Discussion in 'Console Technology' started by McHuj, Jul 7, 2014.

  1. McHuj

    Veteran Regular Subscriber

    Joined:
    Jul 1, 2005
    Messages:
    1,579
    Likes Received:
    802
    Location:
    Texas
    What I don't understand is why isn't the CPU and GPU double buffered on frames: CPU process frame N, while GPU is rendering N-1, that way both have the full frame time to do their work. Obviously that introduces a frame latency, but at a high frame rate, I don't know if that would be perceptible? maybe?
     
  2. iroboto

    iroboto Daft Funk
    Legend Regular Subscriber

    Joined:
    Mar 6, 2014
    Messages:
    11,669
    Likes Received:
    12,655
    Location:
    The North
    We are slightly OT but worth spinning off. I would also like to know more from anyone who could provide insight into this, how swap chains or buffering is accounted for in processing time.
     
  3. MJP

    MJP
    Regular

    Joined:
    Feb 21, 2007
    Messages:
    566
    Likes Received:
    187
    Location:
    Irvine, CA
    That is probably the most popular way of handling GPU submission on consoles, since it's simple and lets you fully parallelize the CPU and GPU. Some games use more complex setups where the CPU will send partial submissions to the GPU (D3D drivers often do this on Windows). Other games might even add an additional frame of latency in order to give the CPU more than a single frame's worth of time to complete its work.

    The situation iroboto describes (CPU and GPU working in lockstep) isn't commonly used in games as far as I know, since it means one processor just stalls while the other is working. Even with both processors working in a parallel you can still have one bottleneck the other, since you'll typically have one wait for the other if it's running slow. In the ideal case both processors complete in the target frame time (16.6ms for 60fps, 33.3ms for 30fps) and you only wait for VSYNC (if you're using it).
     
  4. iroboto

    iroboto Daft Funk
    Legend Regular Subscriber

    Joined:
    Mar 6, 2014
    Messages:
    11,669
    Likes Received:
    12,655
    Location:
    The North
    Thanks MJP. It didn't occur to me that this was occurring. So basically by the time the CPU finishes running through everything in Render() and all the draw calls were made, it's just going to back into Update() and continue forward. If the GPU completes the work in time it'll write into 1 of 2/3 back buffers and set the pointer there to draw the screen and swap as necessary. And while it's been doing this the CPU is actually still going forward.

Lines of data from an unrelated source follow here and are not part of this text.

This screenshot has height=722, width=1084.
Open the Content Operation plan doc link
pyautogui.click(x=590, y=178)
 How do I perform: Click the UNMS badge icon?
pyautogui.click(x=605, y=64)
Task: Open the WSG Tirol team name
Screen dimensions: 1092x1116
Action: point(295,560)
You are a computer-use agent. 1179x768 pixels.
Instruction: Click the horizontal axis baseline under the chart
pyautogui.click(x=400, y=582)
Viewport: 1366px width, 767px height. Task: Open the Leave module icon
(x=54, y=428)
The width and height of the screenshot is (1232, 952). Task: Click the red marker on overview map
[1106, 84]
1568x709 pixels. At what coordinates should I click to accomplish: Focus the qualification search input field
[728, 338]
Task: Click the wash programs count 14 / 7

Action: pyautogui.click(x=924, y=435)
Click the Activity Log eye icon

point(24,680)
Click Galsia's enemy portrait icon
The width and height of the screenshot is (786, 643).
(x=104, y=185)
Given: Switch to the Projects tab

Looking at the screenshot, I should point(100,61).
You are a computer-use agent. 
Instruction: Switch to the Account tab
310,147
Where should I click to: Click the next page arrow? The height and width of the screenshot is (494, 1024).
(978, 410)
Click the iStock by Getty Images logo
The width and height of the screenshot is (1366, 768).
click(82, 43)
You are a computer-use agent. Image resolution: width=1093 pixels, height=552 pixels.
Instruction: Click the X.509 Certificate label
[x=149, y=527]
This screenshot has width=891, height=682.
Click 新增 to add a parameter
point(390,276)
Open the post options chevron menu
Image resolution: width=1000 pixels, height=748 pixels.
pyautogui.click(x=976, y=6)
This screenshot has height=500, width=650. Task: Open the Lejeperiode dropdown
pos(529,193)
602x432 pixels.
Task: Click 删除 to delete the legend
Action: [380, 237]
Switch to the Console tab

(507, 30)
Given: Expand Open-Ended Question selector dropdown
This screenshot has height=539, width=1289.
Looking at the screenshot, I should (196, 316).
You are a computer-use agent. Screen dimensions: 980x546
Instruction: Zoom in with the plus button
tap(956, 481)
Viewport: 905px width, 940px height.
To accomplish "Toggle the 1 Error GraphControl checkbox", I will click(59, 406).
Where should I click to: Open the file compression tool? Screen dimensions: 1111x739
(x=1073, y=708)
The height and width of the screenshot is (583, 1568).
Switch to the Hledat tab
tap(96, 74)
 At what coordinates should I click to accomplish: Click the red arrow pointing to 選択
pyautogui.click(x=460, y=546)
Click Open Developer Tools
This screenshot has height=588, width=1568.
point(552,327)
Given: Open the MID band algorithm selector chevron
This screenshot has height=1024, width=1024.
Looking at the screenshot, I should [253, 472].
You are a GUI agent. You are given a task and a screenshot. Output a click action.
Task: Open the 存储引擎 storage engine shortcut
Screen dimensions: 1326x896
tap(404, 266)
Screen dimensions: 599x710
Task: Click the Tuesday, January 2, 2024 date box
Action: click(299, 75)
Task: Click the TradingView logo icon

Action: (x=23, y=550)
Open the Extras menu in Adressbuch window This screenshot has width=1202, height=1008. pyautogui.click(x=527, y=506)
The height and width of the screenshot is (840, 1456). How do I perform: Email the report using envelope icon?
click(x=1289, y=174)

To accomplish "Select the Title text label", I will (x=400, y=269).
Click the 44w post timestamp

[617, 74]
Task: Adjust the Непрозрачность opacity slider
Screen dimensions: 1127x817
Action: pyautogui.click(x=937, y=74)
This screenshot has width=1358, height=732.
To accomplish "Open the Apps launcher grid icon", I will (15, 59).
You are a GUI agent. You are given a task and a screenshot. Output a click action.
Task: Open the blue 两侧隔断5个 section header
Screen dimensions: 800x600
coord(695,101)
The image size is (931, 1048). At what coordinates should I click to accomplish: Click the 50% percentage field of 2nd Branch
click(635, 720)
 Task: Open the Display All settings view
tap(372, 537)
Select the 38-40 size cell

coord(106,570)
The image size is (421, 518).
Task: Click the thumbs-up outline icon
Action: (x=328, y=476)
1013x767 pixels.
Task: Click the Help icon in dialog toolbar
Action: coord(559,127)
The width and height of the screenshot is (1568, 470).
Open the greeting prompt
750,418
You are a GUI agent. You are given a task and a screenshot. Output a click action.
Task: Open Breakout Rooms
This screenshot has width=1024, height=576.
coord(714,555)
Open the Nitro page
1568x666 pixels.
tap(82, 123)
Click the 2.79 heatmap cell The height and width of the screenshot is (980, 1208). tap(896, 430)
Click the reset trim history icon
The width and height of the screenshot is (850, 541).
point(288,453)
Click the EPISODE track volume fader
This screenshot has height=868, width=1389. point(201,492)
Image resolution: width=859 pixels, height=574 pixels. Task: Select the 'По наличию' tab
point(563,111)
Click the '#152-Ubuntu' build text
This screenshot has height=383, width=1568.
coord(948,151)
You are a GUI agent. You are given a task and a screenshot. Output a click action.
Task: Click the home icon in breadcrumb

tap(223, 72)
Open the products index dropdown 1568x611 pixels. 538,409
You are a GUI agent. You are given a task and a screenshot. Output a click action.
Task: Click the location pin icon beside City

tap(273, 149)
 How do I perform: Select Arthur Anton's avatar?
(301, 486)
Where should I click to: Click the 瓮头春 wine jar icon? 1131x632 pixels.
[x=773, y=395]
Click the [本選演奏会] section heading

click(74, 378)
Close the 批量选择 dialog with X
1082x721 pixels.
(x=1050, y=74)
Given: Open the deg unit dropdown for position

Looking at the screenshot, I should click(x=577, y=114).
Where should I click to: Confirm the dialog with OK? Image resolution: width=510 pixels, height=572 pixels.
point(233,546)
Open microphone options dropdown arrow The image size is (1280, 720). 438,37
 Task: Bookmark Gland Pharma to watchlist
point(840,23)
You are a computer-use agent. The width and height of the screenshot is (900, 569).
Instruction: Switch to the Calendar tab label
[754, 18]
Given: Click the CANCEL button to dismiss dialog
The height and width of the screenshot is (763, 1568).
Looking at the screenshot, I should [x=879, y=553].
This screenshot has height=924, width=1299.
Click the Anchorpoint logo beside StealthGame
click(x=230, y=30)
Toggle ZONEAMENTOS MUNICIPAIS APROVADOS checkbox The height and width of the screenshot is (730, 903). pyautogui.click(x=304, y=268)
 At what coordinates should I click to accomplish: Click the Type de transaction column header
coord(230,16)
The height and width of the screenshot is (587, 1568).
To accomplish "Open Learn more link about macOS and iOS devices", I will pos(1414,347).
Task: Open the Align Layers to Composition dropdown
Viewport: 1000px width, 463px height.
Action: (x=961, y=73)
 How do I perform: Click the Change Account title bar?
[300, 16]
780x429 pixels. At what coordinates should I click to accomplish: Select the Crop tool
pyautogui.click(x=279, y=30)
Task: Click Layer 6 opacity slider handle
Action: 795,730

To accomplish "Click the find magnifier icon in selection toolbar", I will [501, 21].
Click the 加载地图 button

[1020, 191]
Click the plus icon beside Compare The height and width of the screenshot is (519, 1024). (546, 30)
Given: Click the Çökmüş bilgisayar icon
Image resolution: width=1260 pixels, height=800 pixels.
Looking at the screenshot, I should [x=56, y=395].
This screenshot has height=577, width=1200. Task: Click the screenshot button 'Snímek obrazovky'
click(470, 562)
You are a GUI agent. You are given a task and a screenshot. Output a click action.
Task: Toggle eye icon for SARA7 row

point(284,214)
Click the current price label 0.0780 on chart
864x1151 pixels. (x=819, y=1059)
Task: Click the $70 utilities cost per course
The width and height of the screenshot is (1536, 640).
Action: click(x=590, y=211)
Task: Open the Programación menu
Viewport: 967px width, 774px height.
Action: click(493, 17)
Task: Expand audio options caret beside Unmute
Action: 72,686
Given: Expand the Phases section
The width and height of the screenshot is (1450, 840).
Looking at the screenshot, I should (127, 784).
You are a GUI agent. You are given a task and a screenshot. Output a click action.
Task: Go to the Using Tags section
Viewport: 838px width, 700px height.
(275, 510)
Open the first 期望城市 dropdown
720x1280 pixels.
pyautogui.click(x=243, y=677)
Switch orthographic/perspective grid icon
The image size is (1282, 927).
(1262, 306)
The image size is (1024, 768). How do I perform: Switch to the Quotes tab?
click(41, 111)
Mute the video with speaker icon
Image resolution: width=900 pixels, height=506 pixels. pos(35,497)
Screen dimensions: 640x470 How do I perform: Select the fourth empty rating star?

    If the slideshow is a result of the CPU being too slow to feed the GPU, what are we seeing as players if the GPU is far behind the CPU like multiple frames? Do we get the weird... speed up effect?
     
  5. sebbbi

    Veteran

    Joined:
    Nov 14, 2007
    Messages:
    2,924
    Likes Received:
    5,293
    Location:
    Helsinki, Finland
    By default PC DirectX is allowed to buffer up to 3 frames. Draw calls just add commands to the GPU command buffer and immeditely return until the GPU buffers are full or the maximum latency is exceeded. If buffers are full / maximum latency is exceeded, the draw calls will block until the GPU execution has proceeded. If you do timing on CPU side (in the main render thread), you will notice quite noisy results because of this. Also many PC GPU drivers have a separate thread for processing draw calls and translating them / doing resource management for GPU memory, this adds some fluctuation because of thread contention (assuming your game is using enough threads).
     
  6. taisui

    Regular

    Joined:
    Aug 29, 2013
    Messages:
    674
    Likes Received:
    0
    I recall Turn 10 did a double buffer technique in Forza 2 to push it up to 60 fps, I think they did a presentation/slide on it, but couldn't seem to find it now. I'm under the impression that this is fairly common with game engines today.
     
  7. iroboto

    iroboto Daft Funk
    Legend Regular Subscriber

    Joined:
    Mar 6, 2014
    Messages:
    11,669
    Likes Received:
    12,655
    Location:
    The North
    Thanks for the responses everyone. To follow up with McHuj question is the lag perceptible when triple buffered? For 60fps you are visually delayed by 49ms and for 30 FPS nearly 100ms.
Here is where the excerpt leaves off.